#### Recorded data ####

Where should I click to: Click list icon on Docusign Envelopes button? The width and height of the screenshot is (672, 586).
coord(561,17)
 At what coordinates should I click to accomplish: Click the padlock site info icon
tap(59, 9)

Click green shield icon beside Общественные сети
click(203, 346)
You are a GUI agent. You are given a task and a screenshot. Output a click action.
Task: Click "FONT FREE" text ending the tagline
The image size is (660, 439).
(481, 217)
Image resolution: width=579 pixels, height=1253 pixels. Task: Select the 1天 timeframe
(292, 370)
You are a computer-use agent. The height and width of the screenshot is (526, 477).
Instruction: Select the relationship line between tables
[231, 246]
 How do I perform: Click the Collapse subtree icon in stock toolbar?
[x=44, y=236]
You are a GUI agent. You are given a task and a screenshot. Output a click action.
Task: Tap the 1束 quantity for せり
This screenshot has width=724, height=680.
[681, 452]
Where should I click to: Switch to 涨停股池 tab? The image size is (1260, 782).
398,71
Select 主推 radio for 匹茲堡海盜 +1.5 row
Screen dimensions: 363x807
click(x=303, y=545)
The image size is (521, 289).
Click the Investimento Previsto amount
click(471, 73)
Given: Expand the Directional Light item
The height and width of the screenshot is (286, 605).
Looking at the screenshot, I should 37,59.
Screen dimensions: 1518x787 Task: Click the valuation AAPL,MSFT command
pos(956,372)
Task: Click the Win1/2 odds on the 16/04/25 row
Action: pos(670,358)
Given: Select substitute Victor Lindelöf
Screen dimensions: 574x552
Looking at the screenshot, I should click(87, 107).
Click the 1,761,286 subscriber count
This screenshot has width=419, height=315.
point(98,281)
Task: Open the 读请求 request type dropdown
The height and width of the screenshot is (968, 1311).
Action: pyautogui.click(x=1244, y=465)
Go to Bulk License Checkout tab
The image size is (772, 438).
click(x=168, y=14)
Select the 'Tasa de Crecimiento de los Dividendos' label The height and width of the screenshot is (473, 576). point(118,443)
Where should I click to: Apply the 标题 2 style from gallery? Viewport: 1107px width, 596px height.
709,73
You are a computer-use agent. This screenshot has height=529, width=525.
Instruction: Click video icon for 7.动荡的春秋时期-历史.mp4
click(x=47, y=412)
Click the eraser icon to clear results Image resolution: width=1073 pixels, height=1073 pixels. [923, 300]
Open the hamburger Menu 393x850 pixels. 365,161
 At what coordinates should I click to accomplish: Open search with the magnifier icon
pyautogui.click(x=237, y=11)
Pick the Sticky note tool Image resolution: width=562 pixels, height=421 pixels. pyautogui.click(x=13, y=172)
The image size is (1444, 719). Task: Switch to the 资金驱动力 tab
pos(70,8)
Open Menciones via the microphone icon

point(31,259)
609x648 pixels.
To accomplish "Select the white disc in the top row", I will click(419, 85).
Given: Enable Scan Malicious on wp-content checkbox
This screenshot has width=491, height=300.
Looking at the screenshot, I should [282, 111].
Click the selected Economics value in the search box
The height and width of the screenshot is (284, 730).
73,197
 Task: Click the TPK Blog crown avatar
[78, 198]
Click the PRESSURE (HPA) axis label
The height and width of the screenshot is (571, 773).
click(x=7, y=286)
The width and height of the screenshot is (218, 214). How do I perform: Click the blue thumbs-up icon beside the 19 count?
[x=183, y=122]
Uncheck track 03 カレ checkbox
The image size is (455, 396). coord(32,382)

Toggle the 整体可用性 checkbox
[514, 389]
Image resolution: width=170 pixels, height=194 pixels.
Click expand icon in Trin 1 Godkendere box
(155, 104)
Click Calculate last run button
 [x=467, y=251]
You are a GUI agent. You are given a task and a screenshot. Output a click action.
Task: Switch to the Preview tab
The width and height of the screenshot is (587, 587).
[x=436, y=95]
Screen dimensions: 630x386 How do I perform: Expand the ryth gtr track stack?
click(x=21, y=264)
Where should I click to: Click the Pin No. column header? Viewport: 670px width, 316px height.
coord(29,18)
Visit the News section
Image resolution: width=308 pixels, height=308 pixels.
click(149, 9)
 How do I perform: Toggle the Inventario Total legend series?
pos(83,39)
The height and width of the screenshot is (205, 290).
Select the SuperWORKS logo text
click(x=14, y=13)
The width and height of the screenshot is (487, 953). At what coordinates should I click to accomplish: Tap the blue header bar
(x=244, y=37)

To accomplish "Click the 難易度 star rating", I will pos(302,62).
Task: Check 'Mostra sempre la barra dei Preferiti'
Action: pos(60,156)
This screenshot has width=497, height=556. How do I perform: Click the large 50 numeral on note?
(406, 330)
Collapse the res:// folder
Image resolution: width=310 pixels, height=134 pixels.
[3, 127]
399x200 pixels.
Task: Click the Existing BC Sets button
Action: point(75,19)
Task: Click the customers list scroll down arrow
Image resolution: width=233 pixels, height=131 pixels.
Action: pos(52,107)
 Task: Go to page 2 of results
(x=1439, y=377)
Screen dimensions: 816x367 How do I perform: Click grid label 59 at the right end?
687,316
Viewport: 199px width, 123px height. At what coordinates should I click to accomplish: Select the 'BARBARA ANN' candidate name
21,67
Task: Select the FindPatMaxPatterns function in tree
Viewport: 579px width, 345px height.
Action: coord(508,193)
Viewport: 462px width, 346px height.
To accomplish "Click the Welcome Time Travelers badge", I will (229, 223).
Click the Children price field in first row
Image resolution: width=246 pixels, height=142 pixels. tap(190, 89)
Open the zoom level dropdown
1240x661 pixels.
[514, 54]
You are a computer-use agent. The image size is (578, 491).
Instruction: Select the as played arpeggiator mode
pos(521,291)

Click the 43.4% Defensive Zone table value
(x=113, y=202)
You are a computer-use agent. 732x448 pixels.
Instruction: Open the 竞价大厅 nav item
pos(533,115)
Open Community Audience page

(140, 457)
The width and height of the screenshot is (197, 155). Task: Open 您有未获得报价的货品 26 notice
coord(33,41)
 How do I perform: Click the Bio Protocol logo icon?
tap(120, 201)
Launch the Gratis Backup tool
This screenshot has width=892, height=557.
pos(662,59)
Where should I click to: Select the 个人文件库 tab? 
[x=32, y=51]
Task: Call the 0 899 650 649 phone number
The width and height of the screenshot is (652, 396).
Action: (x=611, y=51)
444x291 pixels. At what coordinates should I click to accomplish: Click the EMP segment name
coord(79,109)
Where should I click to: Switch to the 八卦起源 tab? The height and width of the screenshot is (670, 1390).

####

The lines of the records that contain the string "computer" should be located and copied.

-- Exercise result --
You are a computer-use agent. The height and width of the screenshot is (526, 477).
You are a computer-use agent. This screenshot has height=529, width=525.
You are a computer-use agent. The image size is (578, 491).
You are a computer-use agent. 732x448 pixels.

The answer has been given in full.